A broad ruling against the FCC could set standards that make courts more willing to limit agencies’ authority to interpret and apply laws, which some critics say belongs with elected officials or the courts themselves.
“The dividing line between state authority and federal authority is a more significant one than some of the other questions as to which agencies get deference,” Chief Justice John Roberts told Solicitor General Donald Verrilli, who argued on the FCC’s behalf.
Roberts described as “vastly different propositions” having the federal judiciary define the limits between state and federal power, and having “an agency of unelected bureaucrats responsible to the executive” do so.
Wednesday’s cases involved a federal law requiring state and local governments to act on tower siting applications within a “reasonable period of time.”
The FCC decided that 90-day and 150-day deadlines were fair, and a federal appeals court upheld its decision. AT&T Inc, Deutsche Telekom AG’s T-Mobile USA Inc and Verizon Wireless, a venture of Verizon Communications Inc and Vodafone Group Plc in court papers support that view.
But Los Angeles, San Antonio, Arlington, Texas, and the New Orleans city council said this interfered with their power to enforce local zoning standards. They argued that the court should have exercised its own judgment rather than deferred to the FCC.
In 1984, the Supreme Court in Chevron USA Inc v. Natural Resources Defense Council Inc set out a test for when to defer to a government agency’s interpretation of a law it administers.
Under that test, if Congress addressed the issue in dispute, then a court must honor that intent. But if the law were silent or ambiguous, then a court should defer to the agency so long as its interpretation is “permissible.”
Thomas Goldstein, a lawyer representing the cities, countered that this was the wrong standard, and that Congress did not give the FCC power to set the time limits.

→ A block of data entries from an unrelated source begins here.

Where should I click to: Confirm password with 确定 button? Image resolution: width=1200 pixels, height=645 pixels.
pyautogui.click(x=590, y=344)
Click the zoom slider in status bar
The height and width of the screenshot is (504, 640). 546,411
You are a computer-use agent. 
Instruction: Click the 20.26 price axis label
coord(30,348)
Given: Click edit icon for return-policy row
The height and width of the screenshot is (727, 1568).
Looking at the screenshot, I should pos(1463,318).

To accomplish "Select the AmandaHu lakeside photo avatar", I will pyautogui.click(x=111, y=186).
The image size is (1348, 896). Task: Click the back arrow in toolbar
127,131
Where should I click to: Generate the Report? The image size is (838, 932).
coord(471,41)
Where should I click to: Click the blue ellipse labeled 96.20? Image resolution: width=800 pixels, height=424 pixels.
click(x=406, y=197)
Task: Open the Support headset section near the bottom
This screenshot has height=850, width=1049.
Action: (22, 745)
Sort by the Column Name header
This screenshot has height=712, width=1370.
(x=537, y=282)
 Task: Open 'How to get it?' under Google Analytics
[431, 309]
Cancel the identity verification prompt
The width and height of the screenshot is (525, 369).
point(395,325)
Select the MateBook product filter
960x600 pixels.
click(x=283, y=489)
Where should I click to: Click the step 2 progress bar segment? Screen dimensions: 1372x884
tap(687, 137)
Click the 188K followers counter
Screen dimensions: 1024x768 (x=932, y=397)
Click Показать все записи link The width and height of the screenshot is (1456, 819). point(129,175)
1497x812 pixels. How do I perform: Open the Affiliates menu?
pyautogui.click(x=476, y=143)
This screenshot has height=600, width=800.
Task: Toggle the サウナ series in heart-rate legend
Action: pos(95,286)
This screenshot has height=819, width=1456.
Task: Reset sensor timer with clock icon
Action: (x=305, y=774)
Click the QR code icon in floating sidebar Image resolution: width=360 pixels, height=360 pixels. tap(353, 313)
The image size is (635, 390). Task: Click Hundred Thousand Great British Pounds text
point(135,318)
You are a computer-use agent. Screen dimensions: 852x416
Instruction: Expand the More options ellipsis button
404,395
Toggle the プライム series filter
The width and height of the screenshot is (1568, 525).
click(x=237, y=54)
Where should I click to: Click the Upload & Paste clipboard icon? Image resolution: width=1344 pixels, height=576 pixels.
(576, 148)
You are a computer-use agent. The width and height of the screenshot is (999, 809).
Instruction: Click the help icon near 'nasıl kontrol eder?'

“We recognize that it has its expertise,” he said, referring to the FCC. “The question is, do we have to, when the statute is ambiguous, as it will often be, accept as a matter of law their view that they do have jurisdiction.”
Verrilli countered that agencies should not be forced to distinguish between jurisdictional and nonjurisdictional issues.
“Chevron does provide a stable framework for the development of administrative law,” he said. Ignoring it, he said, could prompt demands that courts delve into too many agency decisions, and result in the “ossification of the administrative process.”
A decision is expected by the end of June.